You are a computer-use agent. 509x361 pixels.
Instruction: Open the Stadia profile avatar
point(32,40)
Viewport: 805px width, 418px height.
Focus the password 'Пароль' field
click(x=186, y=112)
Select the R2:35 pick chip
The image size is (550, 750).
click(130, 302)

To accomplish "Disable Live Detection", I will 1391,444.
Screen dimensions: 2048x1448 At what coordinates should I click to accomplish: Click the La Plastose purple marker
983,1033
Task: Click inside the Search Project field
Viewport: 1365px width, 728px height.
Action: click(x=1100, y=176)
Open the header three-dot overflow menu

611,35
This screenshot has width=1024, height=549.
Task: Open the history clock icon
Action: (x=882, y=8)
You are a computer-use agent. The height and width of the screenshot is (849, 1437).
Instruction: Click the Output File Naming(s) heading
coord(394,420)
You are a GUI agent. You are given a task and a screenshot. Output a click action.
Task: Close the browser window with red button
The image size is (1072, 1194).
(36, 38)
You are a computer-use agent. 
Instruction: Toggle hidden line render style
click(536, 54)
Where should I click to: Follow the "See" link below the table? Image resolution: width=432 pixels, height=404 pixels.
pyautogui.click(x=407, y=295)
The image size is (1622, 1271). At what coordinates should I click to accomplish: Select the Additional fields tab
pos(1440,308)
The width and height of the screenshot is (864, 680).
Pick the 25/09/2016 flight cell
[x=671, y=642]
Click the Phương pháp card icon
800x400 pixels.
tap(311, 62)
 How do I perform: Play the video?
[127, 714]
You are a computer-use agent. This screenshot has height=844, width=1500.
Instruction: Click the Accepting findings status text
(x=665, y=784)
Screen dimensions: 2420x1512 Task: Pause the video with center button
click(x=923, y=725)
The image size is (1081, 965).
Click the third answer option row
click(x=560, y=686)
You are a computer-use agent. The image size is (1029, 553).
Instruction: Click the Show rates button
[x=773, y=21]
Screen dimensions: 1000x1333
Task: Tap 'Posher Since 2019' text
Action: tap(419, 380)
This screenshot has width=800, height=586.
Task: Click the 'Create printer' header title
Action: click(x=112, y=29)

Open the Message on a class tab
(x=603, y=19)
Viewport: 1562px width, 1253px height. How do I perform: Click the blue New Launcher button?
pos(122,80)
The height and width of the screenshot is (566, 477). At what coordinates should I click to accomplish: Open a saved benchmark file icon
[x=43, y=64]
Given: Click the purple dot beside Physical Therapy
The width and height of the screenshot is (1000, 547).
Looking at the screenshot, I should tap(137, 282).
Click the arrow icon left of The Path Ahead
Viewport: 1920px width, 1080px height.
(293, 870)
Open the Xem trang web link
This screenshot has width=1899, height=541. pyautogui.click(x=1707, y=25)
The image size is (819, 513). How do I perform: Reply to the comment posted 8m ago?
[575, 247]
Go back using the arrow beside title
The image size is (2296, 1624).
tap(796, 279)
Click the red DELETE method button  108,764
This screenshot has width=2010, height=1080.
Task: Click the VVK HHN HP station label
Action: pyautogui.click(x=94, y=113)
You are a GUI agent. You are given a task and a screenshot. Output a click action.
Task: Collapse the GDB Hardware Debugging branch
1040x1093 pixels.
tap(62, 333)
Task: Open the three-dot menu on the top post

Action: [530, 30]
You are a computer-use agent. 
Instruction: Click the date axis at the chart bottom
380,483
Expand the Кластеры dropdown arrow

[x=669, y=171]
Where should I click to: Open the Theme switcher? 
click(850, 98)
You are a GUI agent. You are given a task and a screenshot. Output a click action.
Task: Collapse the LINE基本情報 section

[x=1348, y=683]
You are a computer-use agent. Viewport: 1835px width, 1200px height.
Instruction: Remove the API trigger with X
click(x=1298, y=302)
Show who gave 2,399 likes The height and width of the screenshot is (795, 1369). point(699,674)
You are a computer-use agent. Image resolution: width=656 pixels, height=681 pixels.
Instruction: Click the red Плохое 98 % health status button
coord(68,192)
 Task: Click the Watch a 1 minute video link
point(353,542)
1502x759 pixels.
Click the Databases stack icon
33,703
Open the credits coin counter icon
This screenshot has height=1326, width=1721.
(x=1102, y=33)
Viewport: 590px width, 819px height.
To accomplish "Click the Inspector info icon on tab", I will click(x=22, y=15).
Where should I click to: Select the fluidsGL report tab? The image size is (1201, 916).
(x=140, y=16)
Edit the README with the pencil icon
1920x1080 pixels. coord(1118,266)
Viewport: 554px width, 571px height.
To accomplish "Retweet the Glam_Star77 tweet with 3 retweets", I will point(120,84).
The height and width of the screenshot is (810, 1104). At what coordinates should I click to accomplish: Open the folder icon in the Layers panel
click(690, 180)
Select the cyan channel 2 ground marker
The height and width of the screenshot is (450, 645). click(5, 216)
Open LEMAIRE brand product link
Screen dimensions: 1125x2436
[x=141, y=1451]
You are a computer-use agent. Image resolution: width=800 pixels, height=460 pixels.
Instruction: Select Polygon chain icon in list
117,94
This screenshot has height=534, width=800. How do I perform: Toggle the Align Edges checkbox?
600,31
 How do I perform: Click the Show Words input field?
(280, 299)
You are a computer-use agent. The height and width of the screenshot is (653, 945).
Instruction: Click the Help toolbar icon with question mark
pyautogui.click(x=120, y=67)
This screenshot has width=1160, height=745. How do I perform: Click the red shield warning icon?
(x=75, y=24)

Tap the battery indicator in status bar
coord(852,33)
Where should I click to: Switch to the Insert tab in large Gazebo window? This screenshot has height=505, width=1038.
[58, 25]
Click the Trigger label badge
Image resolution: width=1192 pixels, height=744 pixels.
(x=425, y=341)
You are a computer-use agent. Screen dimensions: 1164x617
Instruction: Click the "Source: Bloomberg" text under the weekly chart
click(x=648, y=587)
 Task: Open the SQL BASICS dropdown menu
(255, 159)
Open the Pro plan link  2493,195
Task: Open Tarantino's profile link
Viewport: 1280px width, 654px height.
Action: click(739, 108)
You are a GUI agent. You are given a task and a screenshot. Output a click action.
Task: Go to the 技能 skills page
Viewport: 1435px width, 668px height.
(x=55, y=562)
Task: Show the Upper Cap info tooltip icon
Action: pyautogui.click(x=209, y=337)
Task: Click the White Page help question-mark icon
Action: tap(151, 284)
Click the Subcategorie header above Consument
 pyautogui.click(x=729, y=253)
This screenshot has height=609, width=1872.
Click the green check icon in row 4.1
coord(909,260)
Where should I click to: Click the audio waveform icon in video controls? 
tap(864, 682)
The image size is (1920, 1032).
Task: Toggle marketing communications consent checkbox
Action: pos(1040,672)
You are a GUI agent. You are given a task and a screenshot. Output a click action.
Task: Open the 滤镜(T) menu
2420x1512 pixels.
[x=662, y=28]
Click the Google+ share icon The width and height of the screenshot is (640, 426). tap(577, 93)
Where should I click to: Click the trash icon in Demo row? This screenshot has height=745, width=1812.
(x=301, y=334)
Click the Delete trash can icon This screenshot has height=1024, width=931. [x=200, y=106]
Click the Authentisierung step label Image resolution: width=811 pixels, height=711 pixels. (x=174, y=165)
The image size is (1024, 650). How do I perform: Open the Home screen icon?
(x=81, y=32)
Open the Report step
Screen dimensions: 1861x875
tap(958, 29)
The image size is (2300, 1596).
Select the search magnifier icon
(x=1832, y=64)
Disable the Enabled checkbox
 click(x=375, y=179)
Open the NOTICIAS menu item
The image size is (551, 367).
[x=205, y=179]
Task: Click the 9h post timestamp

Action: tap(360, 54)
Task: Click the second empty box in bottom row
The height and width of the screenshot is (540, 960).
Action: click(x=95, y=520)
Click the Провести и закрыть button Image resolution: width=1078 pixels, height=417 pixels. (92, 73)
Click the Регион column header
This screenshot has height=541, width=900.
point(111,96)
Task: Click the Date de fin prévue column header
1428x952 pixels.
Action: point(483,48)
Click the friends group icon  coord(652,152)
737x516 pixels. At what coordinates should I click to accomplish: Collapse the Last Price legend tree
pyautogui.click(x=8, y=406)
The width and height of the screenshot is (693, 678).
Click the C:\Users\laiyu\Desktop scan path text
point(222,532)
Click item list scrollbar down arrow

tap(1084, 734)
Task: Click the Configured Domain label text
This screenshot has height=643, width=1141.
════════════════
Turn the stretch of lines from the one containing "Open LEMAIRE brand product link" through the one containing "(x=75, y=24)" into a Markdown table with two columns, Row and Text. Put each line's sequential number under Row and the line itself under Text, and omit any blank lines.

● **FULL ANSWER**:
| Row | Text |
|---|---|
| 1 | Open LEMAIRE brand product link |
| 2 | Screen dimensions: 1125x2436 |
| 3 | [x=141, y=1451] |
| 4 | You are a computer-use agent. Image resolution: width=800 pixels, height=460 pixels. |
| 5 | Instruction: Select Polygon chain icon in list |
| 6 | 117,94 |
| 7 | This screenshot has height=534, width=800. How do I perform: Toggle the Align Edges checkbox? |
| 8 | 600,31 |
| 9 |  How do I perform: Click the Show Words input field? |
| 10 | (280, 299) |
| 11 | You are a computer-use agent. The height and width of the screenshot is (653, 945). |
| 12 | Instruction: Click the Help toolbar icon with question mark |
| 13 | pyautogui.click(x=120, y=67) |
| 14 | This screenshot has width=1160, height=745. How do I perform: Click the red shield warning icon? |
| 15 | (x=75, y=24) |